Kids who end up adopted are care kids. Care kids are abused kids. Lose the romanticised image of kids who are adopted being pink, plump, perfect swaddled babies, given up voluntarily by parents who recognise they can’t look after them, wishing for a better life for them.

These are kids who, if lucky, have ‘only’ been neglected. Kids who come from neglect are largely the ones who require the least work to get them to a stage where they don’t frighten prospective adopters. Affordable work, that doesn’t take too long, so they get it quickly. They will be a large proportion of the 3,050 who were adopted.

The kids who have been subjected to emotional, physical or sexual abuse? Well, they are pretty much written off. Of course, the overall plan is for adoption – to achieve a new family and stability for them is on everyone’s wish list. But when their method of demonstrating they are in pain and need help is smearing faeces on the wall, or destroying anything they come into contact with, or lashing out at younger children, well, they are pretty hard to place. And they require a lot of work, usually long term. Which costs money. More money than most local authorities can afford.

Task objective | According to the passage on adopted children, which children need the least work before they stop frightening prospective adopters? The records have nothing to do with the passage on adopted children.

Extracted material |
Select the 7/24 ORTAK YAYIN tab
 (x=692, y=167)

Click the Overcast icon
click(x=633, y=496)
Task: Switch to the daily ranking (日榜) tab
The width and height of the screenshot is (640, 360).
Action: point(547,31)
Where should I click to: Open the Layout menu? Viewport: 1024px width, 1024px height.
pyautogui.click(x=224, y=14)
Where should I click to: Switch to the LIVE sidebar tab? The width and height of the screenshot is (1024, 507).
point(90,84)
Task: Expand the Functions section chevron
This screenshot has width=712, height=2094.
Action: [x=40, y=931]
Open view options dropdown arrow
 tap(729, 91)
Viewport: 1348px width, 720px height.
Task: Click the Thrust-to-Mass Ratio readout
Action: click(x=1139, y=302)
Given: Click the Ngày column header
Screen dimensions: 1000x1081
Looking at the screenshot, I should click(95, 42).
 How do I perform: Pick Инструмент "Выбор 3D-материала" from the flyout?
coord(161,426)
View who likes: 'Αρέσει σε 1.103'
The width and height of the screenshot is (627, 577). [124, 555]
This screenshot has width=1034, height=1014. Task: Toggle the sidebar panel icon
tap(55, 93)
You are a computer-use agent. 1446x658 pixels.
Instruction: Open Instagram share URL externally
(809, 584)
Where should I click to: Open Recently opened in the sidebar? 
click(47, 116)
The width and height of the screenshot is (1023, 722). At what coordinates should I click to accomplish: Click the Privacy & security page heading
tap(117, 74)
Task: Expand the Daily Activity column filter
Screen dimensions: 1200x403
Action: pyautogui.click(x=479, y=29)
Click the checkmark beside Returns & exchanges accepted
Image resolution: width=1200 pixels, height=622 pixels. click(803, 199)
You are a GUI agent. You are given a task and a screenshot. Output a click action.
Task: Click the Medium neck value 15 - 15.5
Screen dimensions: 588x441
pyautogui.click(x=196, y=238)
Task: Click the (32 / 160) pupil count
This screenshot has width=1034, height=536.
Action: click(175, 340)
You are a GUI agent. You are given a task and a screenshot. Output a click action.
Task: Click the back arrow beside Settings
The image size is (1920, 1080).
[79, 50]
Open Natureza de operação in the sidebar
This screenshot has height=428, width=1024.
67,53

Answer box | Kids who come from neglect.